Journal of Applied Mathematics
Volume 2013 (2013), Article ID 531062, 7 pages
Research Article

Generalized Linear Spatial Models to Predict Slate Exploitability

1Department of Statistics, University of Vigo, 36310 Vigo, Spain
2E.T.S.I. MINAS, Universidad de Vigo, Campus Lagoas-Marcosende, Rúa Maxwell, 36310 Vigo, Spain
3Department of Natural Resources, University of Vigo, 36310 Vigo, Spain

Received 11 November 2012; Revised 3 May 2013; Accepted 26 May 2013

Academic Editor: Zhiping Qiu

Copyright © 2013 Angeles Saavedra et al. This is an open access article distributed under the Creative Commons Attribution License, which permits unrestricted use, distribution, and reproduction in any medium, provided the original work is properly cited.
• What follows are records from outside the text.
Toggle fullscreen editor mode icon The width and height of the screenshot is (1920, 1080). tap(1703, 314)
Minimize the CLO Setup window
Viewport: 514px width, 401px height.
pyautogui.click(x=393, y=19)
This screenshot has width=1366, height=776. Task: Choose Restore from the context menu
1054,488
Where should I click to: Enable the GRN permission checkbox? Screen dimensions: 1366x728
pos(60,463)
The aim of this research was to determine the variables that characterize slate exploitability and to model spatial distribution. A generalized linear spatial model (GLSMs) was fitted in order to explore relationship between exploitability and different explanatory variables that characterize slate quality. Modelling the influence of these variables and analysing the spatial distribution of the model residuals yielded a GLSM that allows slate exploitability to be predicted more effectively than when using generalized linear models (GLM), which do not take spatial dependence into account. Studying the residuals and comparing the prediction capacities of the two models lead us to conclude that the GLSM is more appropriate when the response variable presents spatial distribution.